I planned to take the Mazda 2 and the teen to Sydney Motorsport Park, where, on the first Tuesday of each month, a company called Driving Solutions (with the assistance of a few NSW Highway Patrol wallopers who come along and pretend to be friendly human beings) runs a free night where you can bring your L plater and lap the circuit, at a max speed of 80km/h. The idea is not to learn track craft but simply to provide a safe place for driving, with no oncoming traffic, intersections, pot holes or mean, horrible licensed drivers who see your L plates and instantly try to bully you on the road (believe me, those people are out there, and they suck).
Unfortunately, Mazda gave me the automatic version of the 2, which my son described as the worst car he’d ever driven (not saying much, but still, he also said it made him think autos were “boring”). This little smiley car is not oversupplied with power, making just 81kW and 142Nm from its 1.5-litre engine, but the auto transmission basically anaesthetises everything it does have and turns it into a slug in a packet of salt.
So we took the family VW Golf (manual, of course) and lapped the track in that instead, which was wondrous, as it seemed to prove to the boy that I’d been right about something else: driving can be hugely fun (all right, so I might have talked a little bit about apexes).

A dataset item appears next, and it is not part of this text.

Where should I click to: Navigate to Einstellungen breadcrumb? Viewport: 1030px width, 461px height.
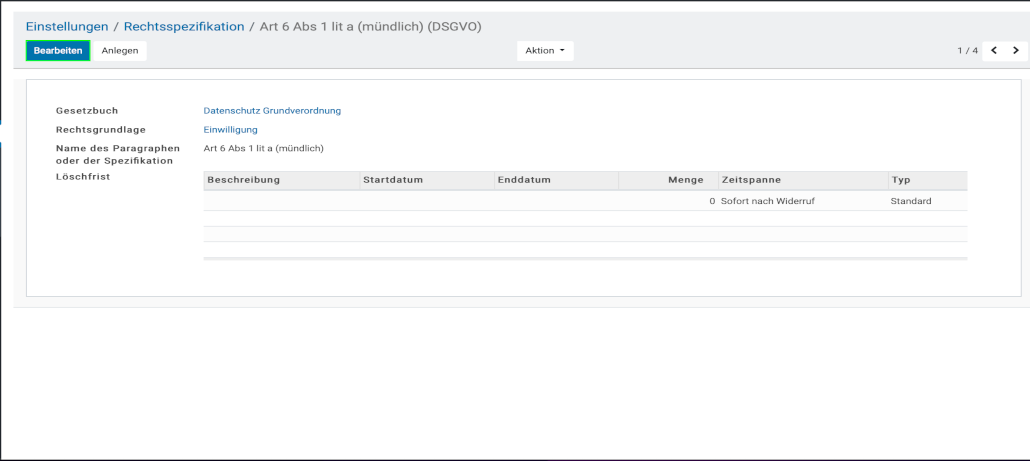[x=67, y=27]
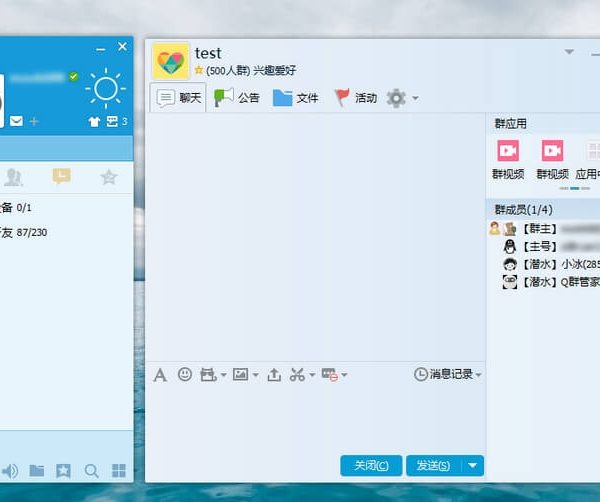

Fortunately, a week later I managed to get the six-speed manual Mazda 2, which, because it allows you to stretch its engine in every gear and to interact with the machine in a more intimate way, is a hoot to drive, and yet still not fast enough to be dangerous. Its small wheelbase makes it not only easy to reverse park, but fun to go around roundabouts in.
Vitally, it also has all of the safety systems that I suddenly became so interested in once we had a Learner in the house. And speaking of him, he loved the manual Mazda, couldn’t believe it was even the same car as the auto he’d suffered before, and quickly came to realise the essential and absolute superiority of manual gearboxes. Indeed, the Mazda 2 might be one of the best cars to prove that point.
Best of all, though, through slightly gritted teeth and with that low-resonance groaning sound that teenagers tend to speak in, my son said those cherished and rare words: “Yes, you were right.”